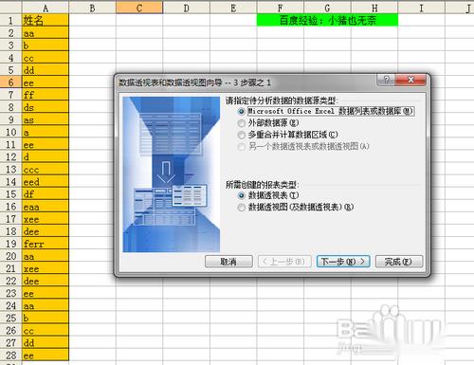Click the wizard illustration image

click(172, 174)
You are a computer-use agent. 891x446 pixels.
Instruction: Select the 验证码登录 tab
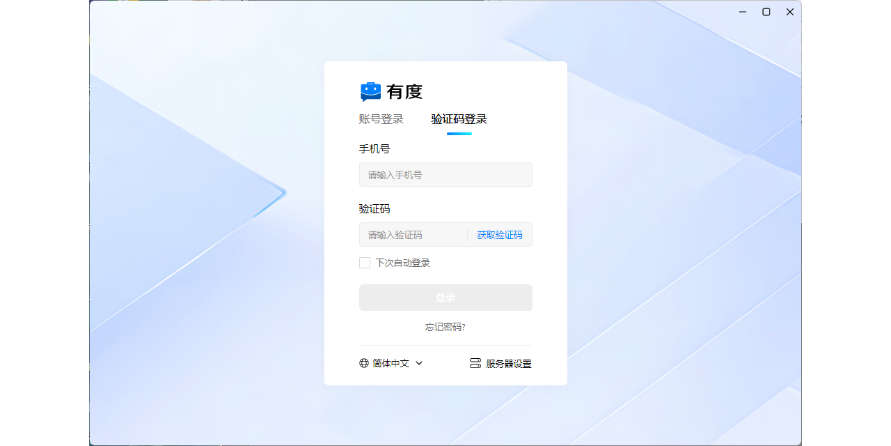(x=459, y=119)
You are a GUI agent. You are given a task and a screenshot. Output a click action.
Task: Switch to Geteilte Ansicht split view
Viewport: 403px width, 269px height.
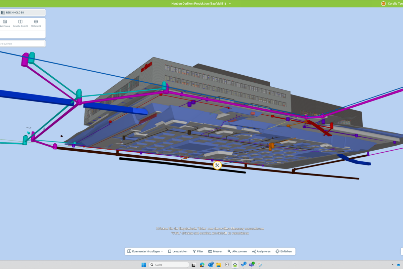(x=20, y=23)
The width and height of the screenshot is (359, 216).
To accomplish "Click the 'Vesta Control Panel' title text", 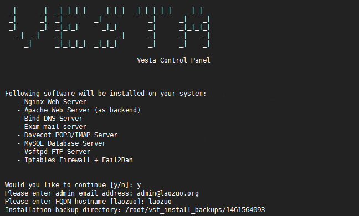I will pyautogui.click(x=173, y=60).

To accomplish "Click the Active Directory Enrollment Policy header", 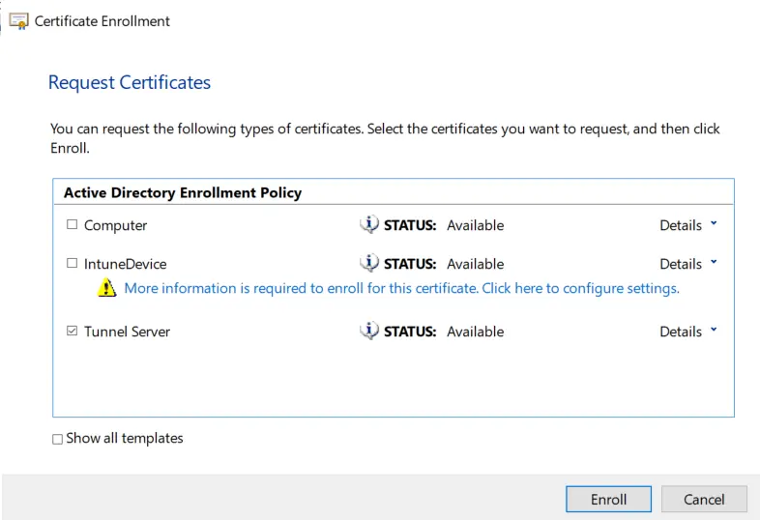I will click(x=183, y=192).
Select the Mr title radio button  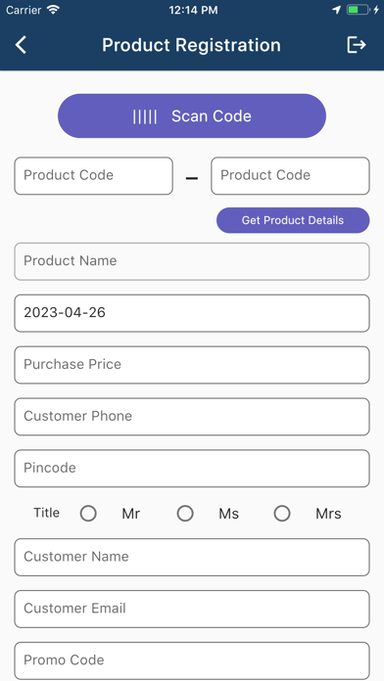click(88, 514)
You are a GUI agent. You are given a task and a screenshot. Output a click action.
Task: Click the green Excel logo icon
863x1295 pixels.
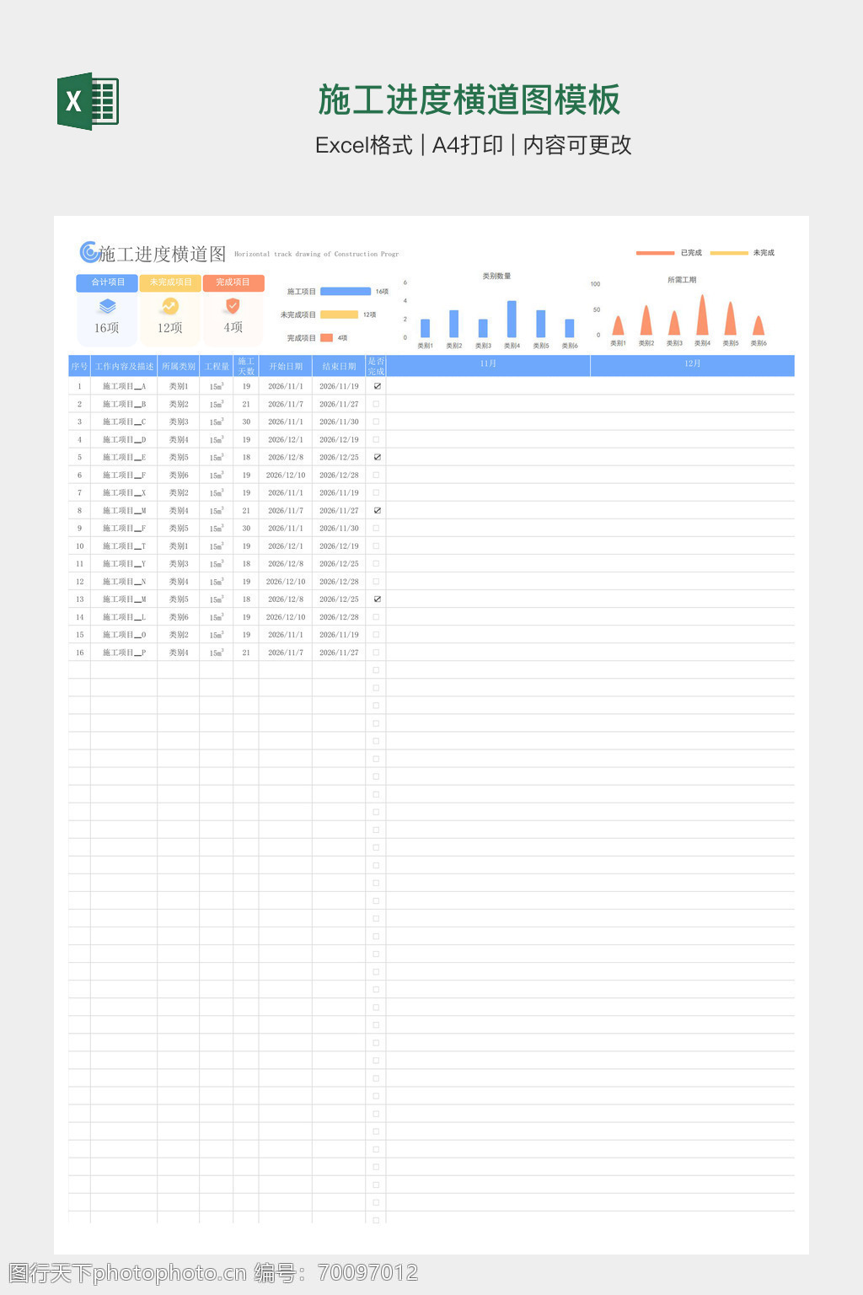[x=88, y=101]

* * *

*DIRECTIONS FOR THIS TASK*.
Begin at the line containing "Task: Click the green Excel logo icon" and extract every line through the end of the records, inclusive, exactly and only; omit pictures.

*YOUR SOLUTION*.
Task: Click the green Excel logo icon
863x1295 pixels.
[x=88, y=101]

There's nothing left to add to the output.